» PROBLEM STATEMENT:
Write out all the entries below again with "tab" swapped for "section" everywhere it appears, keeping everything else the same. Leave the pictures out.

» INFORMATION SUPPLIED:
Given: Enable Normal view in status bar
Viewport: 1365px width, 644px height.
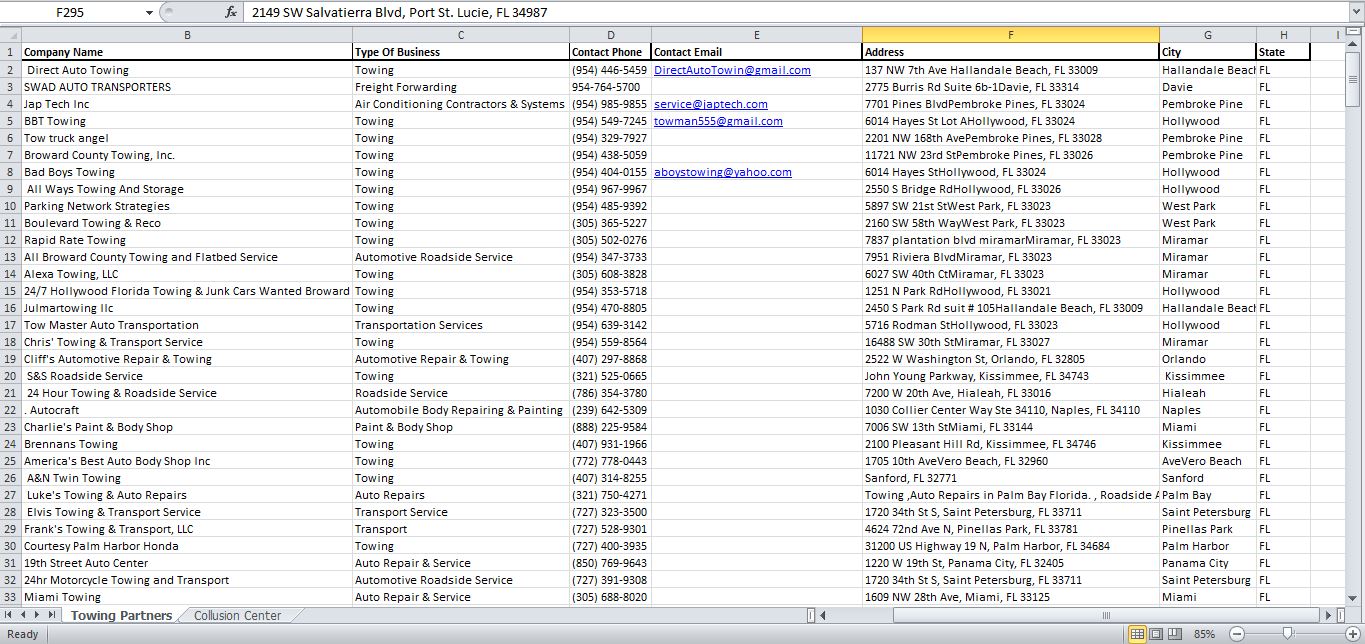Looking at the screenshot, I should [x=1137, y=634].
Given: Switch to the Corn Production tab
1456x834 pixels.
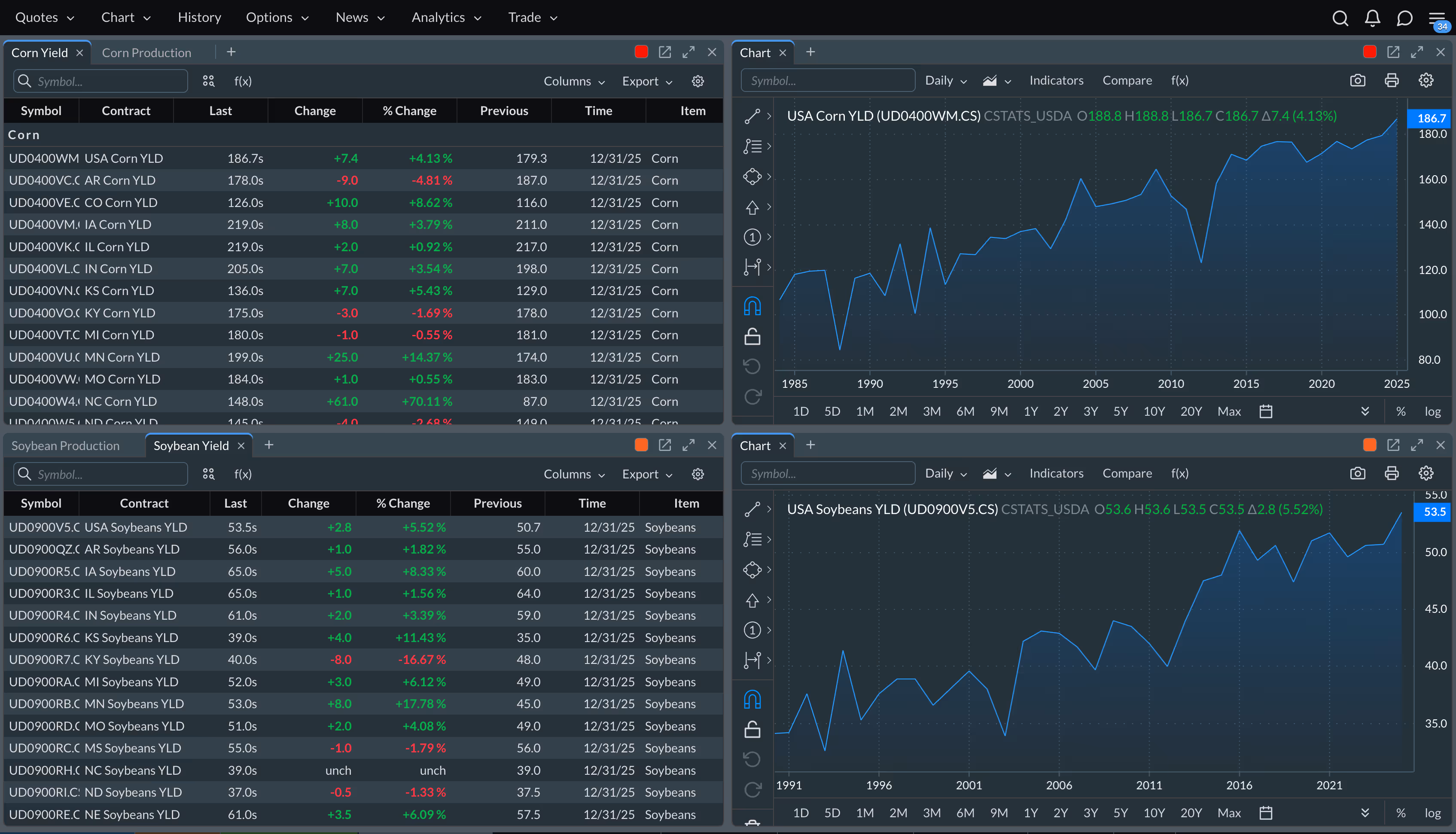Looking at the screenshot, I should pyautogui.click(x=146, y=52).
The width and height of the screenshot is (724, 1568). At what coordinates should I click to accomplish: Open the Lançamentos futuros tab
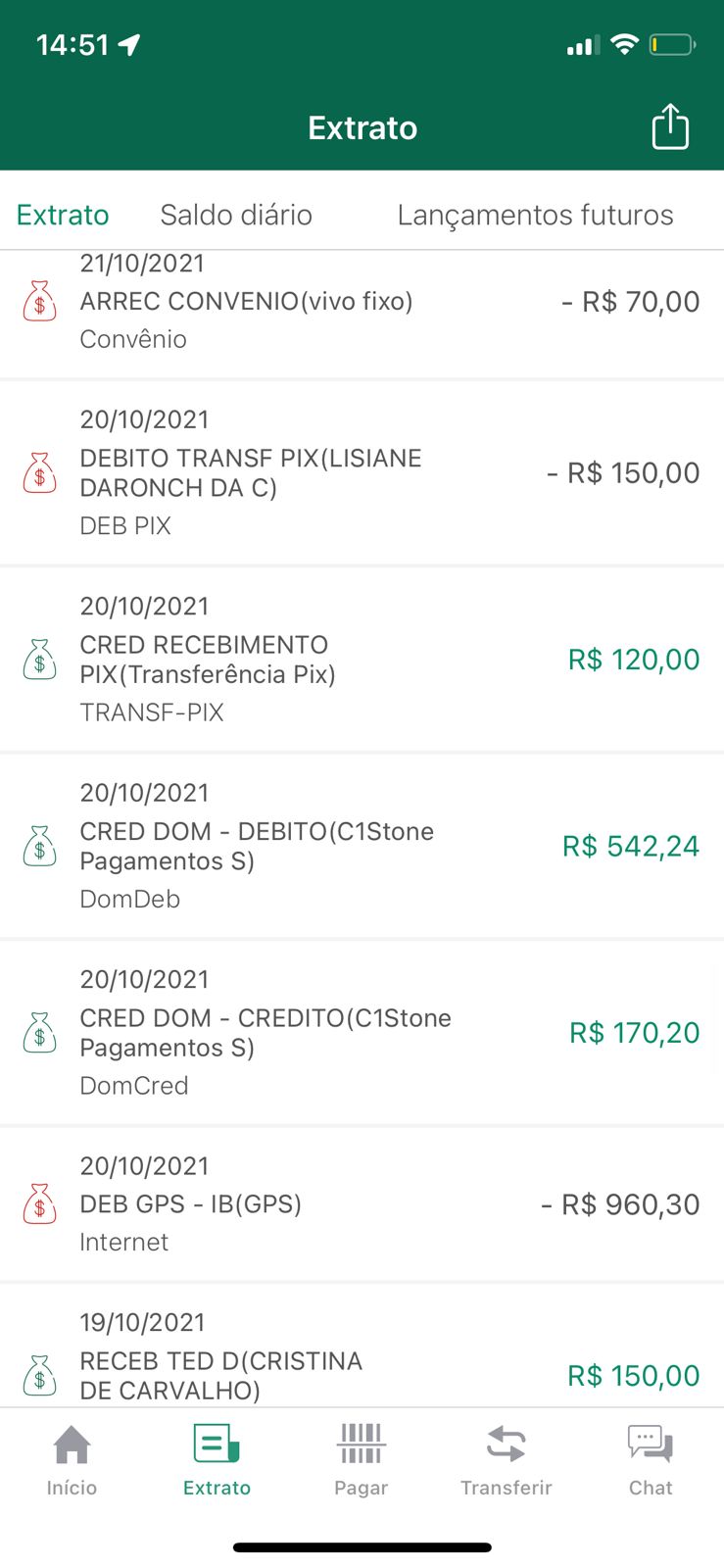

» SOLUTION TO THIS TASK:
Given: Enable Normal view in status bar
Viewport: 1365px width, 644px height.
Looking at the screenshot, I should [x=1137, y=634].
Given: Switch to the Corn Production section
1456x834 pixels.
Looking at the screenshot, I should pyautogui.click(x=146, y=52).
The width and height of the screenshot is (724, 1568). At what coordinates should I click to accomplish: Open the Lançamentos futuros section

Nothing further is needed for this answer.